* **Texte extrait**
○ ○ ○ ○

Il était temps de quitter Marseille, que j'inscris donc  désormais, sur la liste des "villes où j'aurais pu habiter", à côté de Venise, Quimper ou Prague (mais pas Paris !). Peut-être ce choix peut-il faire sourire : mais je ne suis pas si naïve  -  je ne sais si mon séjour aurait été le même si j'avais été une touriste disons marocaine, ou algérienne,  ou  si mon teint avait été un tant soit peu basané...

...

Mon livre de chevet était celui de Pujol "la fabrique du monstre", et je n'ai pas poussé mes pérégrinations, c'est vrai, dans les quartiers nords, ceux-là même où, d'après le Maire, tout ne va pas si mal, puisque, n'est-ce pas : "tant qu'ils se tuent entre eux"... Ce cynisme n'est pas le mien, mais il est sûr que cette violence-là, causée AUSSI par le clientélisme et la corruption qui gangrène la classe politique des Bouches-du-Rhône, ne rend pas Marseille spécialement attirante. Et ce n'est pas la boutique de l'OM, en plein centre ville, ni  les avis des cafés qui répètent  à l'envi  qu'"ici, les matchs sont visibles en direct", qui pourraient me pousser à m'installer : disons que cela me laisse froide...

Alors quoi,  si l'on met de côté  la gentillesse constante qui a accompagné nos pas ici ?

 

Eh bien, malgré le froid auquel la normande que je suis ne s'attendait pas, malgré  le désordre des rues (une seule journée de grève, et la ville entière semblait jonchée d'ordures...),  malgré la tension parfois palpable (sur la place Jean-Jaurès, à côté du cours Julien, il est quatorze heures, des gamins  trottinent  devant la fontaine, des gratteurs de guitare posent leurs culs sur les rebords des trottoirs et y vont de leurs accords vigoureux, une dame promène son chien,  tout semble bien aller et puis voici qu'un type tangue et éructe, lance violemment sa bouteille vide qui atterrit pile aux pieds des minots, et voilà que la large place circulaire me donne l'impression de rétrécir à toute vitesse, de tournoyer sur elle-même en laissant voir  la violence sociale à peine  enfouie, comme un jet de pierre,  tombant dans l'eau dormante d'une mare, trace à l'inverse  des cercles concentriques d'herbes verdâtres et  fait remonter des  remugles d'eau moisie...), malgré la rectitude des imeubles de Pouillon reconstruits après guerre, qui  n'invitent pas à la rêverie dirons-nous, malgré leurs beaux matériaux et leur emplacement choisi, qu'est-ce qui fait que Marseille m'a touchée ainsi en plein coeur ?

○ ○ ○ ○

* **Exercices**
**A)** Recopiez le passage du texte sur Marseille qui commence aux mots "Mon livre de" et s'arrête après les mots "nos pas ici ?".
**B)** Rédigez la suite du texte sur Marseille, à partir de sa dernière phrase.

* **Entrées de données recueillies**
○ ○ ○ ○

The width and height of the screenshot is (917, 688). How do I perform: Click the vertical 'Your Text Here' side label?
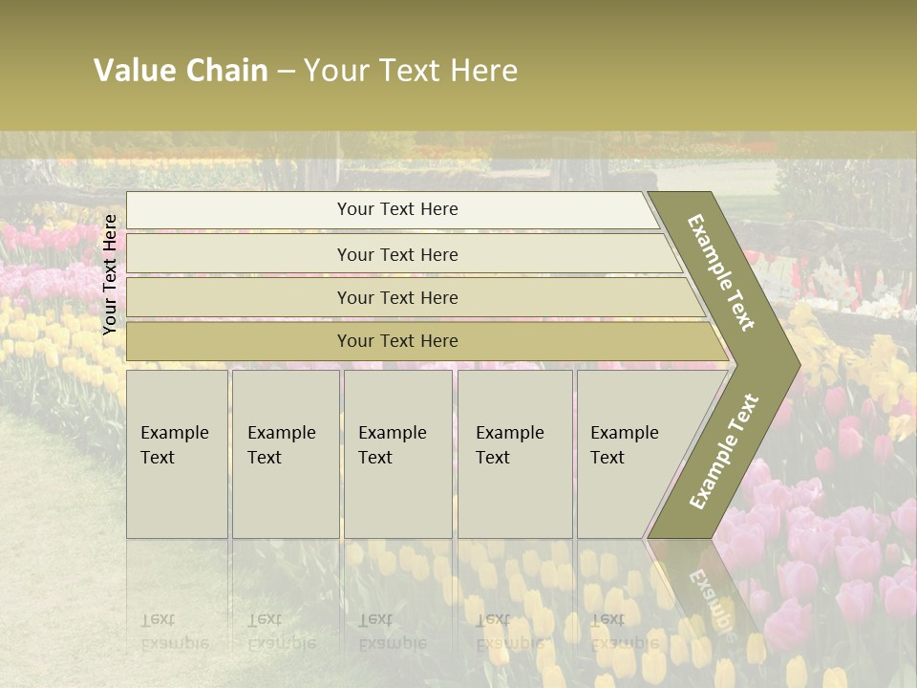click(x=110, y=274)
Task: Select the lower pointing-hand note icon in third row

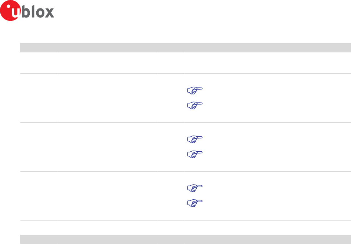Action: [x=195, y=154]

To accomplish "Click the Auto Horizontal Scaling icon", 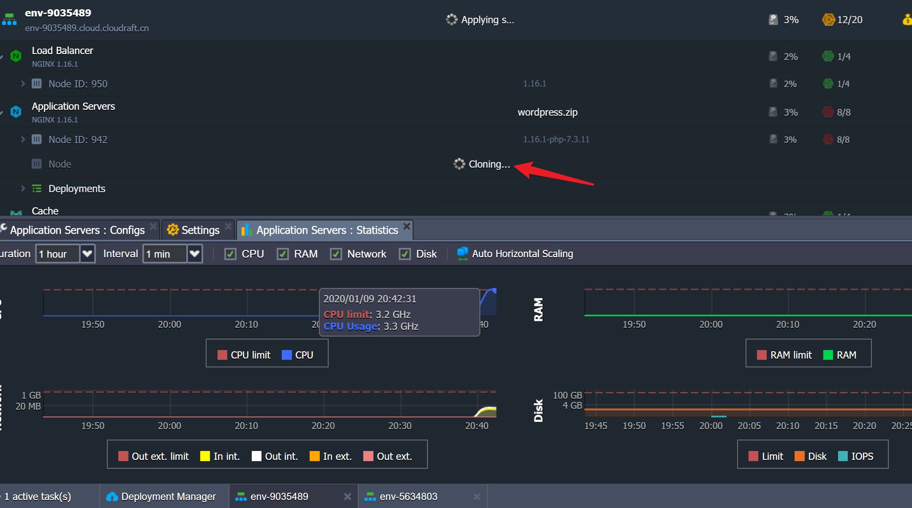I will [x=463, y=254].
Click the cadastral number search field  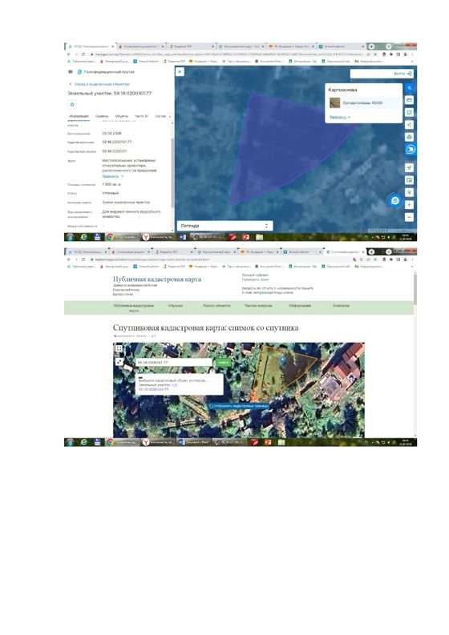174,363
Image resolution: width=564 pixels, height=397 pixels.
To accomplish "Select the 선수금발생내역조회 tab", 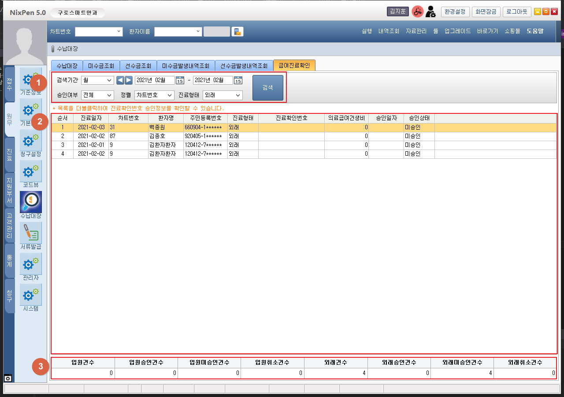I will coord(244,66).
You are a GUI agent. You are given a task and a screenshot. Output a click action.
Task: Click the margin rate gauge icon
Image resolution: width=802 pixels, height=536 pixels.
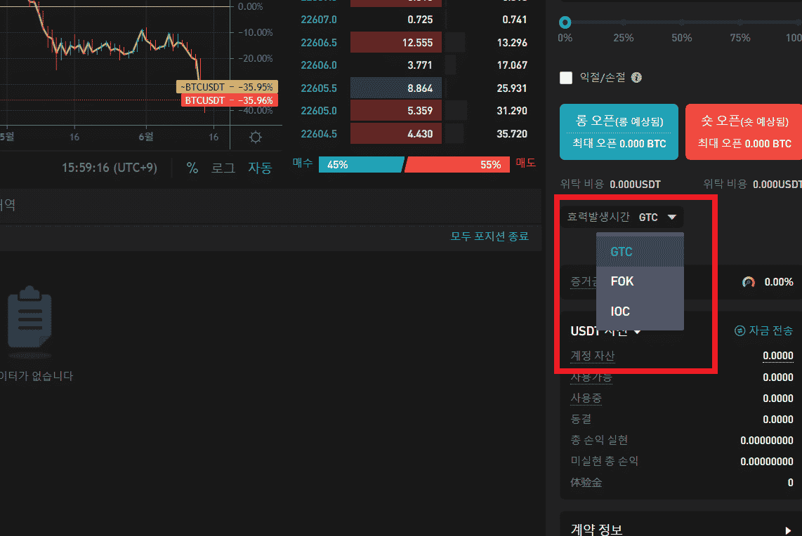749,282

○ ○ ○ ○

* **Corrigé des exercices**
**A)**
Mon livre de chevet était celui de Pujol "la fabrique du monstre", et je n'ai pas poussé mes pérégrinations, c'est vrai, dans les quartiers nords, ceux-là même où, d'après le Maire, tout ne va pas si mal, puisque, n'est-ce pas : "tant qu'ils se tuent entre eux"... Ce cynisme n'est pas le mien, mais il est sûr que cette violence-là, causée AUSSI par le clientélisme et la corruption qui gangrène la classe politique des Bouches-du-Rhône, ne rend pas Marseille spécialement attirante. Et ce n'est pas la boutique de l'OM, en plein centre ville, ni  les avis des cafés qui répètent  à l'envi  qu'"ici, les matchs sont visibles en direct", qui pourraient me pousser à m'installer : disons que cela me laisse froide...

Alors quoi,  si l'on met de côté  la gentillesse constante qui a accompagné nos pas ici ?

**B)**
Les cortèges syndicaux  qui manifestaient cette semaine-là, par deux fois, n'étaient certes pas si différents de ceux auxquels j'aurais participé à Rouen, si je n'étais pas partie...

Mais il y avait ici une vibration, une énergie, qui m'attiraient, qui m'attire. Mon bout de campagne, là haut, est si paisible, si "endormi", si épais aussi. Marseille, elle, gueule peut-être, gronde et souffre,  mais elle est vivante, peuchère !!!

 

Faut que ca pete

 

Et puis comment oublier  la mer, n'est-ce pas, "toujours recommencée", vers laquelle nos pas nous ramenaient toujours ?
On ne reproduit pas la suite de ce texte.